税務に関する情報
知っておきたい最新の税務情報 第90弾 [2018.06.29]
後継者候補となる親族が、事業承継に伴い発生する相続税の負担が過大であり円滑な事業承継が阻害されているとして、平成20年に非上場株式等に係る相続税、贈与税の納税猶予制度(いわゆる事業承継税制)が創設されました。一定の条件の下、その会社の発行済議決権株式等の3分の2を上限として、株式等の課税価格の相続税・贈与税の納税猶予しようというものです。

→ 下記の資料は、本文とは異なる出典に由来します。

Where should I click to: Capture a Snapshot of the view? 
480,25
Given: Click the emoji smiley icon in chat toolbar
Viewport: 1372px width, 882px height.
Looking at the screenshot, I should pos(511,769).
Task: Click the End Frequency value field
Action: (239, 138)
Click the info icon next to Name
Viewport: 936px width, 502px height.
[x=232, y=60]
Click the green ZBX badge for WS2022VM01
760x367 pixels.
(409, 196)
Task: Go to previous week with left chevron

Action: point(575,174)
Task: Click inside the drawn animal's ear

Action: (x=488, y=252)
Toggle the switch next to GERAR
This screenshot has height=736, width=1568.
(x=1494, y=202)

しかし、事業承継税制の利用が進んでいるわけではありません。中小企業数は、380.9万社(中小企業庁、2014年7月)ですが、当初の制度利用は、年間で150件から200件程度でしかありませんでした。制度が非常に難解である点や、「従業員雇用の8割維持要件」「後継者の代表退任の制限」「後継者の株式譲渡の制限」など納税猶予の打ち切り条件が厳しく、打ち切り時には納税猶予された相続税・贈与税に加えて利子税を納付するなど、リスクの高い制度であると認識されたこと、適用対象となる経営者、後継者の定義が狭いことなどが大きな要因と考えられます。この厳しさは、中小企業経営者のみの相続税・贈与税を優遇することは課税の不公平につながる面があること、制度が想定しない租税回避行為に利用されることを避ける必要があることに配慮した結果です。平成25年度改正、平成29年度改正において、条件を緩和し利用件数は増加しつつありますが、円滑な事業承継が実現できているという現状ではありません。
平成30年度には、従来の事業承継税制の特例が創設されました。この特例は、これまでの事業承継税制の改正と比較して、より利用しやすい内容の特例となっています。特例のポイントは次のとおりです。
平成30年度に創設された事業承継税制の特例の適用を受けるには、平成30年4月1日から平成35年3月31日までの間に特例承継計画を都道府県に提出する必要があります。また、平成30年1月1日から平成39年12月31までの間に贈与等により取得する財産に係る贈与税または相続税に適用されます。
この特例で利用しやすく、有利になったことは間違いありませんが、安易に税負担を軽減できるわけではありません。興味がある方は税理士とよく相談の上、検討されるとよいでしょう。